### Task goal
Write out each line of the material exactly as given, and drop the images.

### Listed records
----
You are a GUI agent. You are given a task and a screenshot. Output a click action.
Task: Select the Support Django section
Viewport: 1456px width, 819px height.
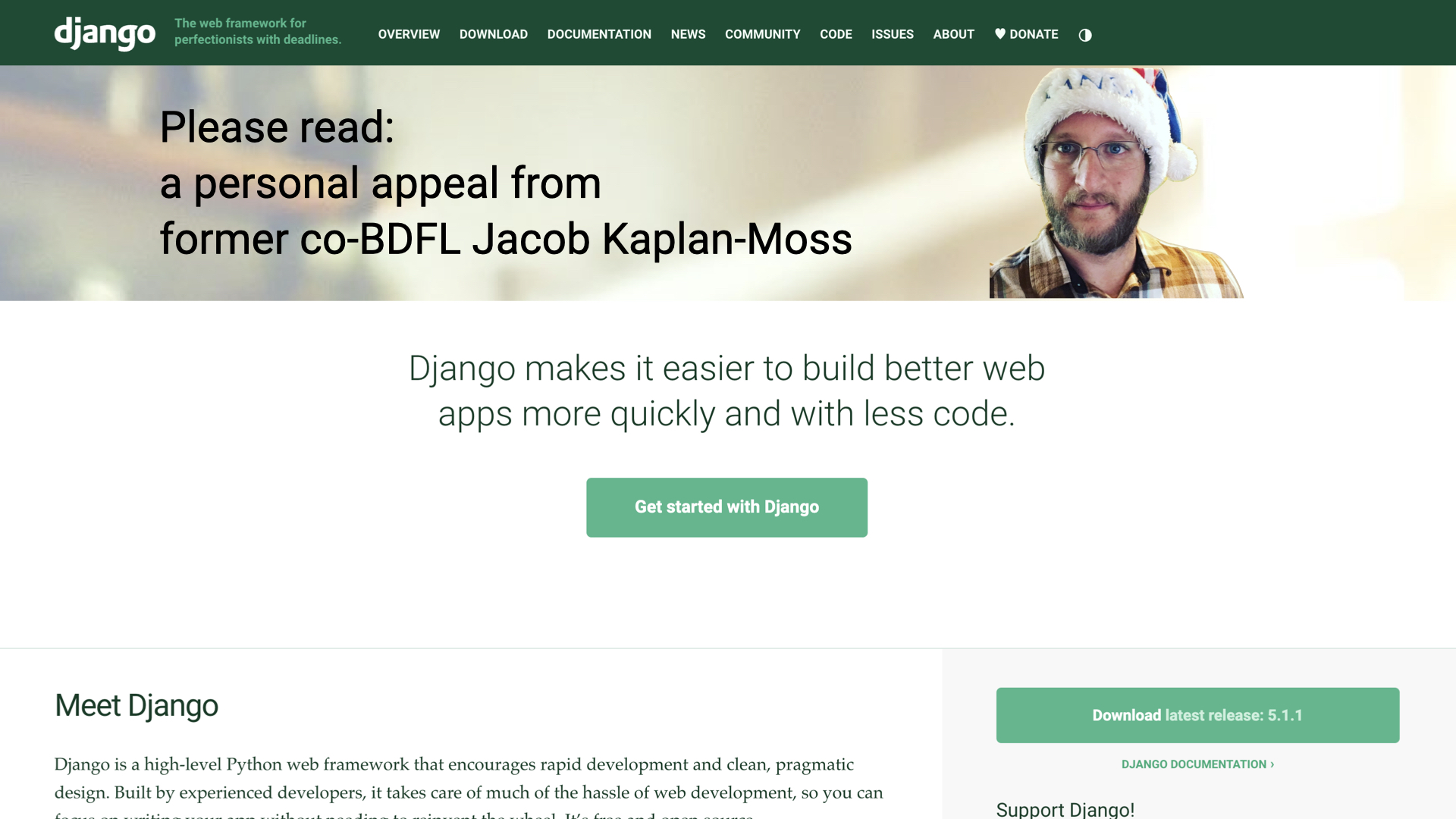(1065, 809)
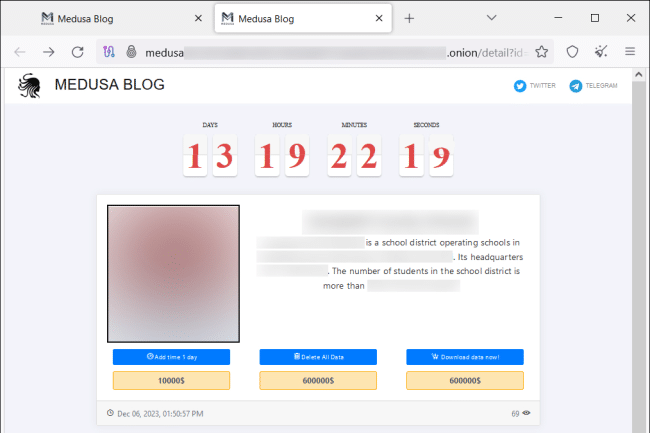Screen dimensions: 650x433
Task: Open a new tab with the plus button
Action: [409, 18]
----
### Exercise answer
You are a GUI agent. You are given a task and a screenshot. Output a click action.
Task: Select the Support Django section
Viewport: 1456px width, 819px height.
(1065, 809)
Screen dimensions: 650x433
Task: Open a new tab with the plus button
Action: [409, 18]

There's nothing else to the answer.